◆ ACTIVITY:
Copy only the lines between the one containing "Given: Expand the 显示 display dropdown" and the end of the records, both included, leaving out pictures.

Stored data entries
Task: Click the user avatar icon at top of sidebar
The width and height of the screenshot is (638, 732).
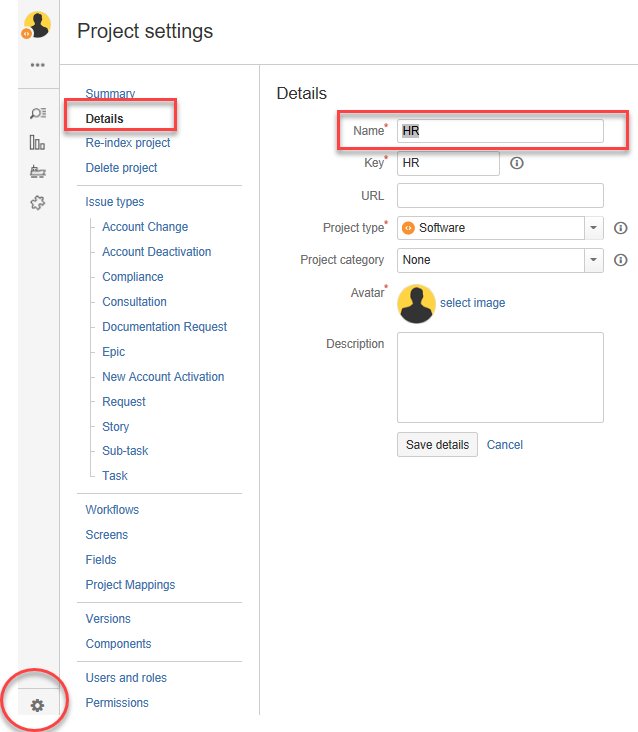Action: 37,26
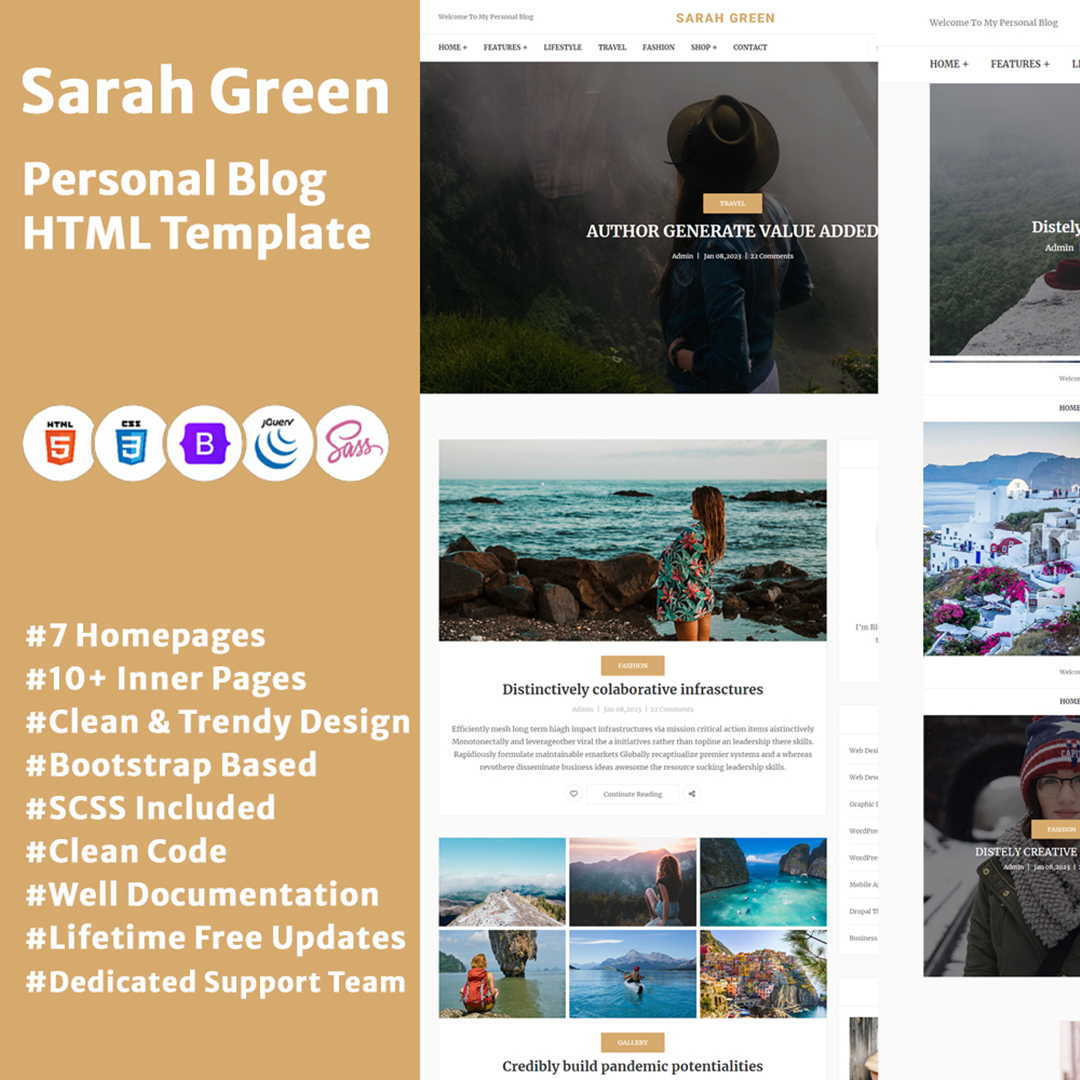This screenshot has height=1080, width=1080.
Task: Open the colorful coastal village gallery thumbnail
Action: point(763,974)
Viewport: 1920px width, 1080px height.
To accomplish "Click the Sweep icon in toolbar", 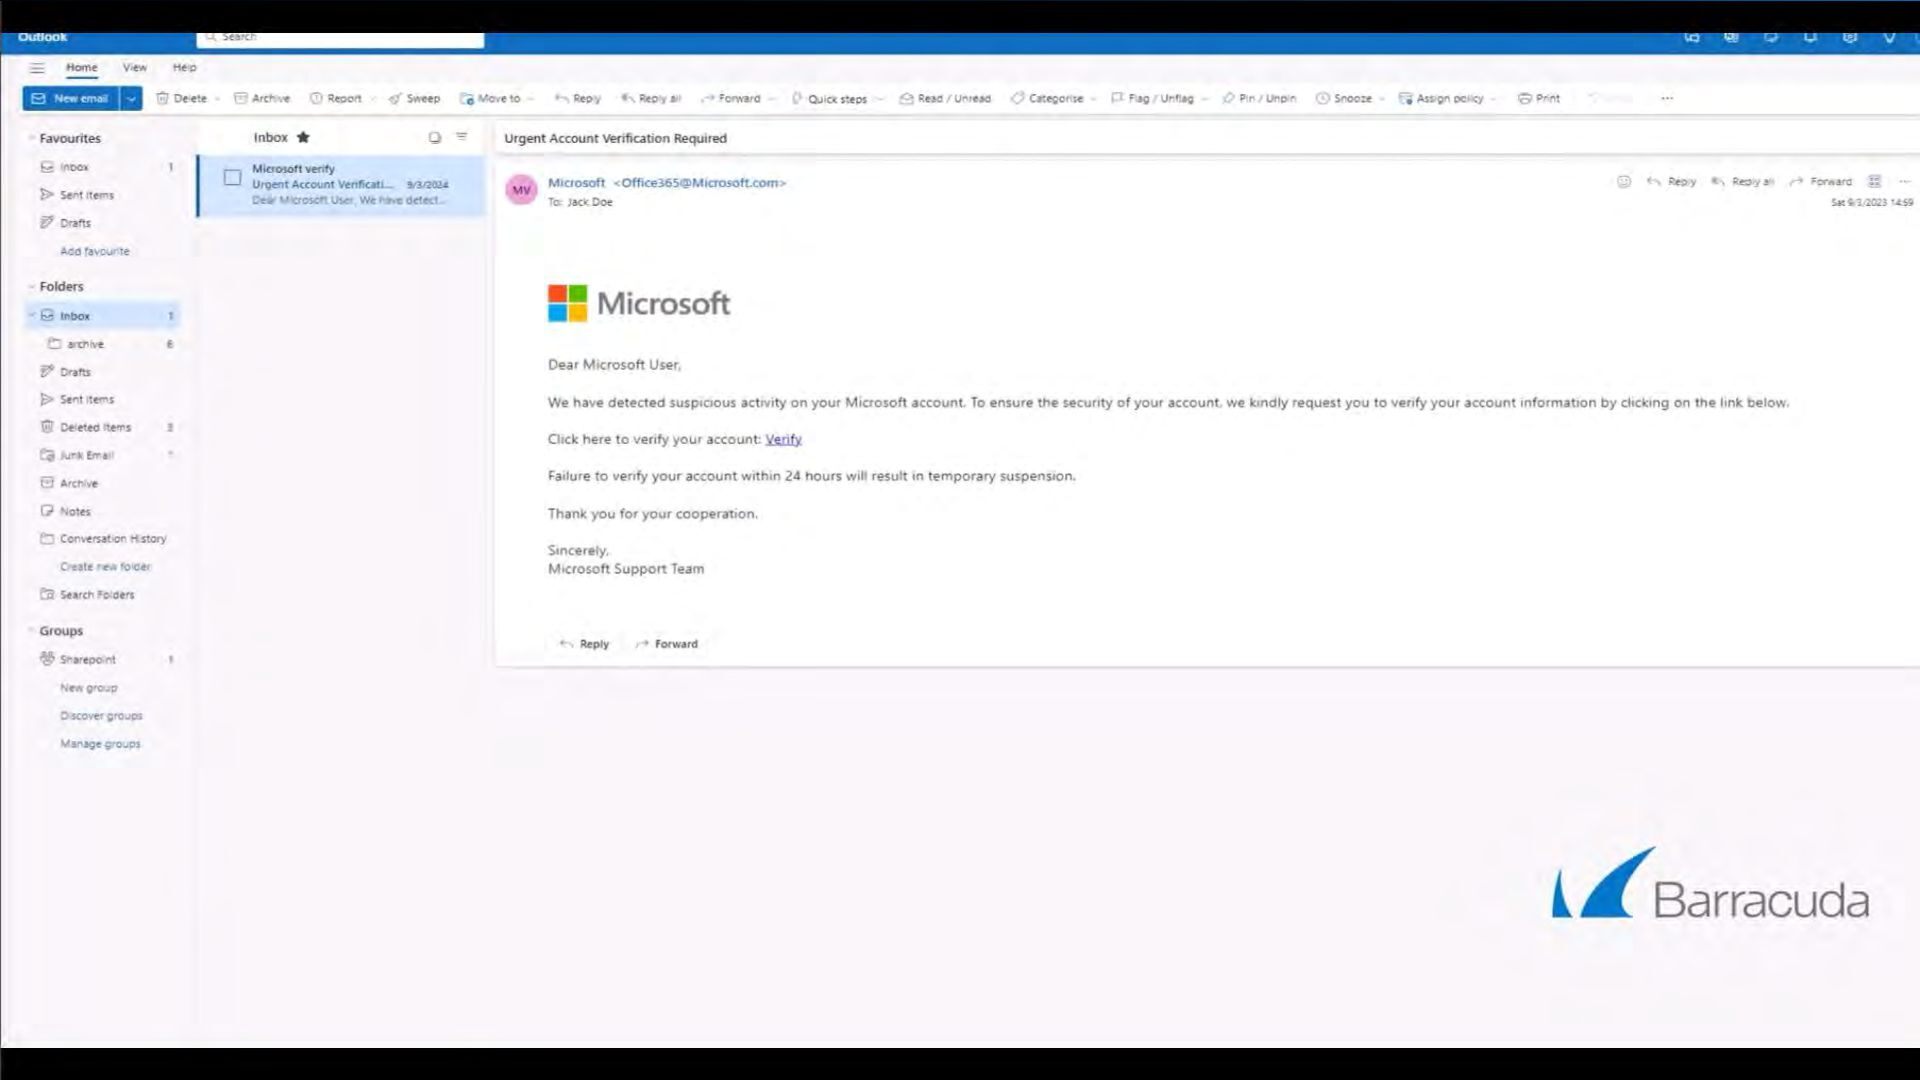I will [x=395, y=98].
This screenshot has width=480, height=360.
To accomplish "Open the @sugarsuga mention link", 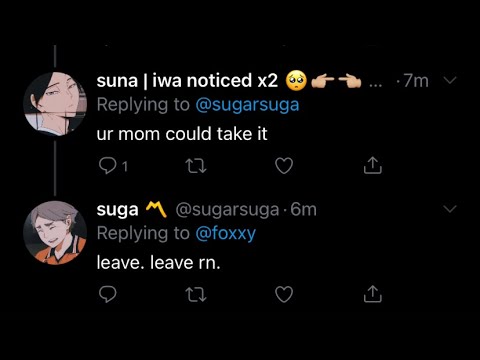I will coord(247,105).
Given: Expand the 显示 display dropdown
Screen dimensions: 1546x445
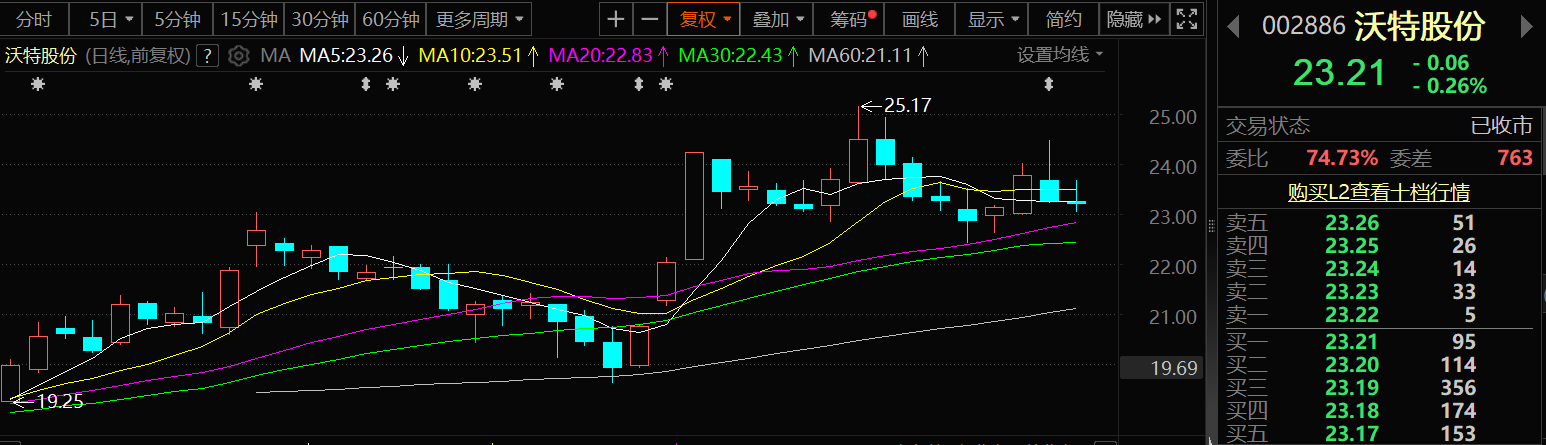Looking at the screenshot, I should [993, 19].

◆ SOLUTION BELOW:
Given: Expand the 显示 display dropdown
Screen dimensions: 1546x445
Looking at the screenshot, I should [993, 19].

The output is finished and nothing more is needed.